Take a knee and place bag directly in front with the part that would normally be against my back facing away from me.


Open twin zippers for the “AR pocket”, which were prepositioned at the 12 o’clock position for ease of access. If time permits, open twin zippers on the “laptop” pocket as well.


Grab AR by pistol grip and pull from bag. Deploy stock or brace with left hand, then use left hand to rack the charging handle.


If work needs to be done, do it. Otherwise, “safe” the AR, reach inside laptop pocket, and take out bandolier.  Throw it over head and left arm so it sits under left arm.

If time permits, rezip pockets on pack and put pack back on.

If time permits, sling AR.

That’s it.  In class, Rapier was able to do steps 1-4, plus fire his first shot, in about 9 seconds, and I have timed myself in dry-fire doing the same.

I hope you found this article useful.  Obviously, if the reader wants to go down this route, he or she will need to tailor EVERYTHING to his or her own needs.  Start with your “mission” and go from there.

As always, thanks for reading.  If you have any questions or comments, please post below or on our Facebook page, as we always welcome civil discourse.  I can be reached privately at

One additional note:  several of the links in this article take you to our Amazon Affiliate page.  If you purchase these or other items through the link (link is also available at the top of every page), we receive a small percentage of the purchase at no cost to you.  It’s a great way to support what we do here at Civilian Gunfighter, and we appreciate every penny, few though they may be!  Buying through the link helps us pay for this page as well as purchase gear and books that we then review for you.  So thanks again!

5 thoughts on “My Bag of Tricks

  1. I did the same class with Bill a few weeks ago. It was an excellent day of training and gave me a lot of food for thought about bag carry. It was interesting to see different people’s setups in that class, and equally interesting to read your post and see your thought process as well. As with many things, it’s all about compromises, and which ones you’re willing to accept to meet your goal. You can carry something larger, but it will likely be more obvious, heavier, etc; you can carry something even smaller but it may involve sacrificing effectiveness at longer ranges.

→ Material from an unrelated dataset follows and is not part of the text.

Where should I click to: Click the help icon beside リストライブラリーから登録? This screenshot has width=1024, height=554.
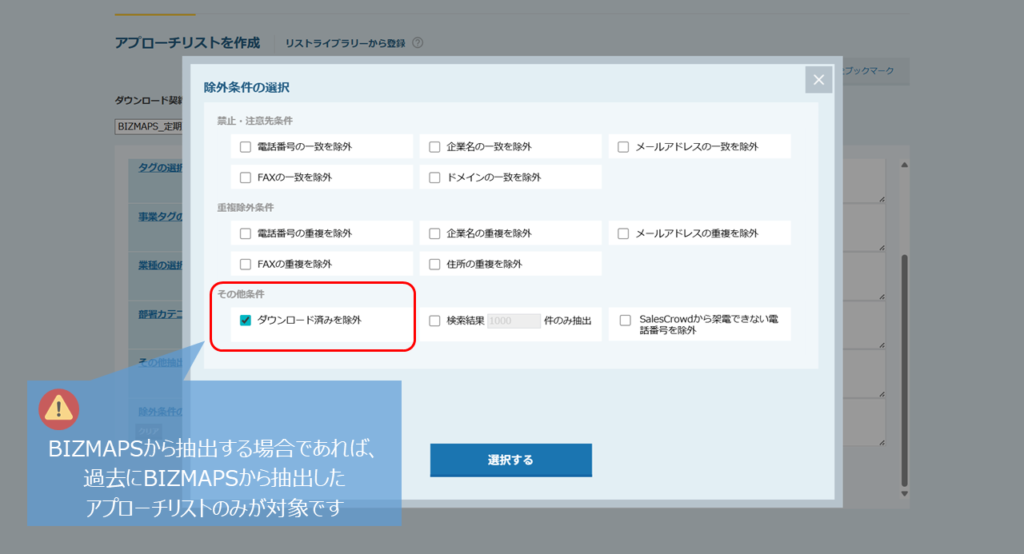coord(417,43)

Anticipated context will dictate many of those choices. Thanks for sharing your thoughts.


    1. Hammer,

      Thanks for sharing YOUR thoughts.
      Compromises abound with the weapon that is in the bag along with any other gear. The danger is to put everything, including the kitchen sink, into the bag, at which point it becomes ungainly and just LOOKS heavy. Mission drives the gear train!

      I didn’t use this setup in class because I didn’t feel like burning through expensive .300 ammo in class, so used a 5.56 upper instead, and as it’s longer, it required a different bag. But I’ve gotten a lot of dry reps with this bag and will do SOME live work with it as well in my training group.

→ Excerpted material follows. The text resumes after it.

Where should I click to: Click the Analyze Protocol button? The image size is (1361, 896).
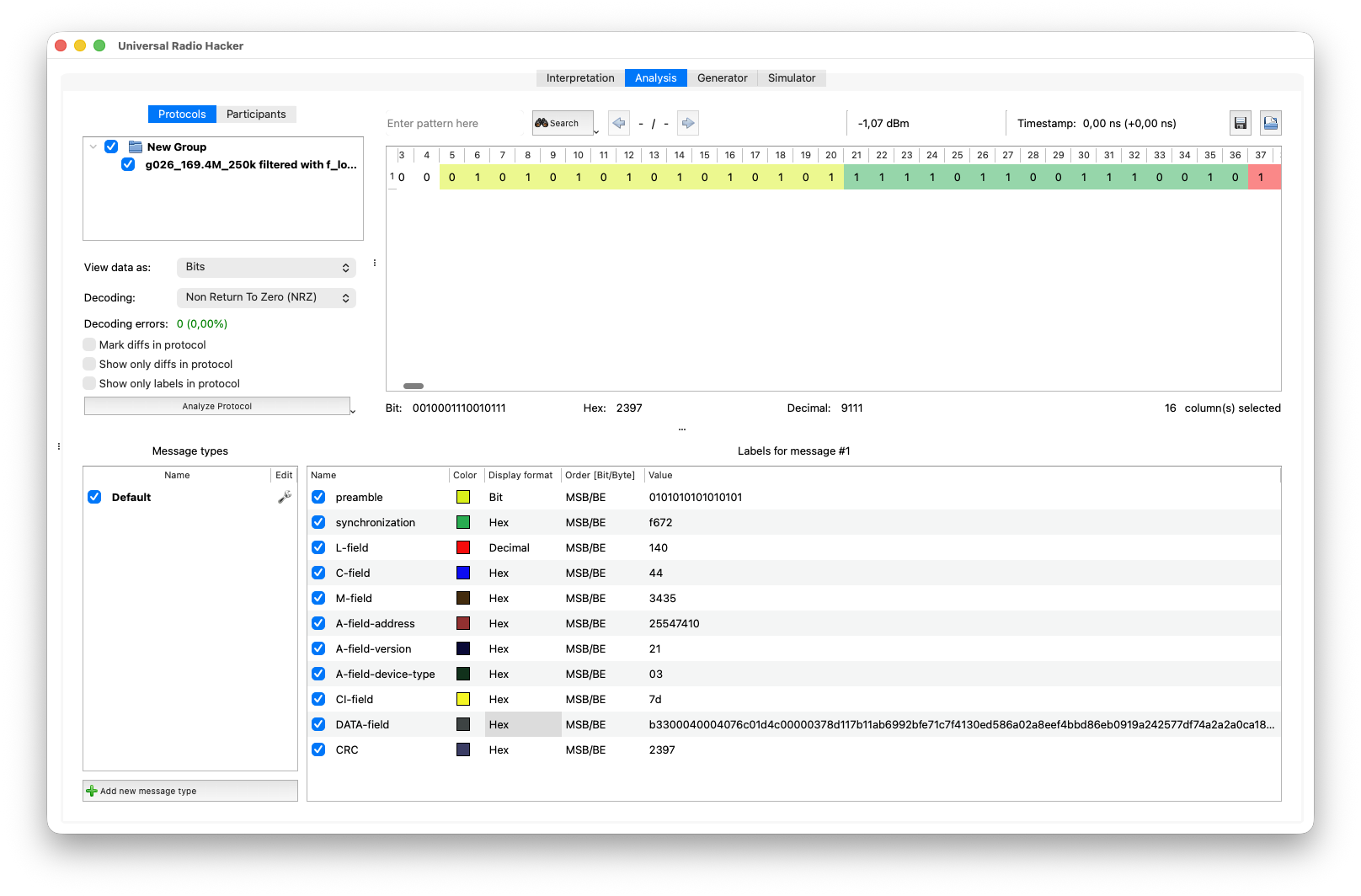point(216,406)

      Thanks for the comments!


  2. Just came across this and it made the wheels turn. That is a perfect low profile bag for this, and the wedges are a good idea as is the mat. I’m reconsidering my set up.


    1. Ryan,

      Thanks for the positive feedback, and I’m glad you’ve found the article useful. If you know of others who may find it useful, please share. Also, make sure you keep on what BATFE decides to do with pistol braces, etc.